Pascal de Izaguirre, président-directeur général de Corsair :

Corsair a quarante ans et est présente depuis trente ans dans les Antilles et à La Réunion, qui représentent les deux tiers de notre chiffre d'affaires. Celui-ci dépasse 450 millions d'euros pour 1,2 million de passagers transportés et 1 200 salariés. Nous utilisons trois 747 et quatre A330. Cette crise intervient pour nous au plus mauvais moment, alors que nous avons lancé un plan de modernisation de notre flotte pour passer à dix Airbus A330, dont la moitié de Néo entièrement neufs, déjà commandés. Dans cette perspective, les trois 747 ne seront pas remis en service. Corsair emploie beaucoup de personnel antillais et réunionnais et fait vivre tout un écosystème de sous-traitants en outre-mer comme en métropole.

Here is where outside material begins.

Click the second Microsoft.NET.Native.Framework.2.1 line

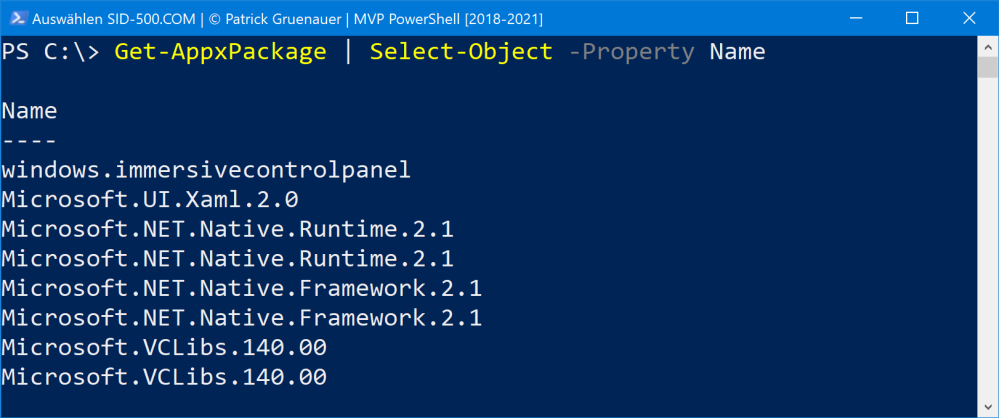click(x=241, y=319)

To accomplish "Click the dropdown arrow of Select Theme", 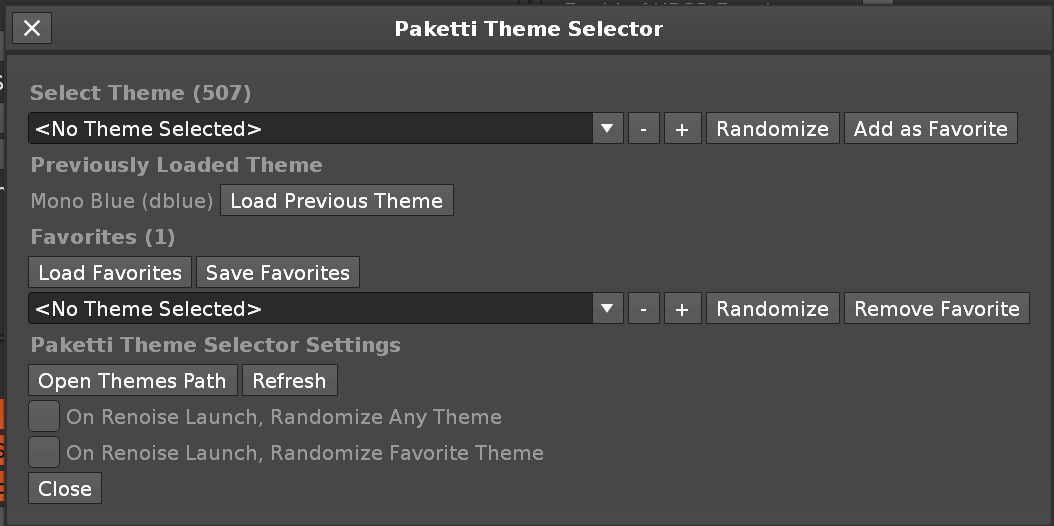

Nous modernisons notre flotte avec la volonté de renforcer notre programme de vol vers les Antilles et La Réunion : en diminuant la capacité des avions, nous entendons augmenter la fréquence des vols. Depuis Orly, nous proposons à notre clientèle d'outre-mer des connexions vers l'Afrique et le Canada. Nous avions le projet d'ouvrir une liaison avec New York en juin, qui a bien entendu été reporté. Nous sommes également très actifs dans le fret, en osmose avec l'écosystème des exportateurs des Antilles et de La Réunion et nous participons enfin au programme d'évacuations sanitaires.

Nous sommes totalement à l'arrêt depuis le 26 mars, nous n'assurons aucune desserte des outre-mer ou de l'international, à l'exception de certains vols pour le ministère des affaires étrangères afin de rapatrier des ressortissants français. Nous avons également développé le fret en transformant nos avions en cargo et nous assurons dans cette configuration de nombreux vols vers la Martinique, la Guadeloupe et la Guyane ainsi que vers la Chine et le Vietnam. Cela nous garantit un peu d'activité, qui reste dérisoire par rapport à ce que nous faisions auparavant et la quasi-totalité de nos personnels est en activité partielle.

Avant la crise, la situation de trésorerie de Corsair était satisfaisante, et nous vivons depuis sur cette réserve. Nos dépenses ont baissé, mais certaines restent. Il faut préparer la reprise et assurer la pérennité de la compagnie en traversant l'hiver pour faire la soudure jusqu'à l'été prochain, période à laquelle nous espérons retrouver un niveau d'activité proche de la normale.

Nous subissons en outre une menace supplémentaire sur notre trésorerie : le règlement européen sur le droit des passagers aériens n°261/2004 oblige les compagnies à rembourser les passagers dont les billets ont été annulés. Malgré la pression des États, Bruxelles a maintenu cette position. Pour notre compagnie, cela représente plusieurs dizaines de millions d'euros. Air France a exprimé sa volonté de procéder à ce remboursement à partir du 15 mai et une saisine de l'UFC-Que Choisir a été déposée aujourd'hui à ce sujet. Cela représentera une ponction supplémentaire et un soutien de l'État est nécessaire, en plus de notre politique résolue de réduction des dépenses et des discussions que nous menons avec nos personnels pour faire baisser les coûts fixes. Nous avons bénéficié de reports de charges, de taxes et de redevances, mais il faudra davantage au plan structurel. Enfin, nous sommes candidats à un PGE, les discussions se poursuivent et rien n'est assuré.

Avant la crise, notre situation était saine, nous n'étions pas endettés et nous ne bénéficions d'aucune aide publique ou de défiscalisation. Nous sommes aujourd'hui préoccupés par le redémarrage : nous l'avions prévu à partir du 12 juin, mais cette perspective s'éloigne, j'ai donc également signé le courrier demandant la réouverture d'Orly au 26 juin. Nous avons pu échanger hier avec les ministres Mme Annick Girardin et M. Jean-Baptiste Djebbari, mais nous n'avons pas obtenu de réponse.

Le programme de reprise que nous envisageons sera moindre et donnera la priorité à La Réunion et aux Antilles - Martinique et Guadeloupe - dans des conditions sanitaires encore indéterminées, avec une très grande incertitude concernant les liaisons internationales. L'entreprise est mobilisée pour reprendre, en priorité vers les outre-mer avec un programme tenant compte des préoccupations des populations et des décideurs ultramarins.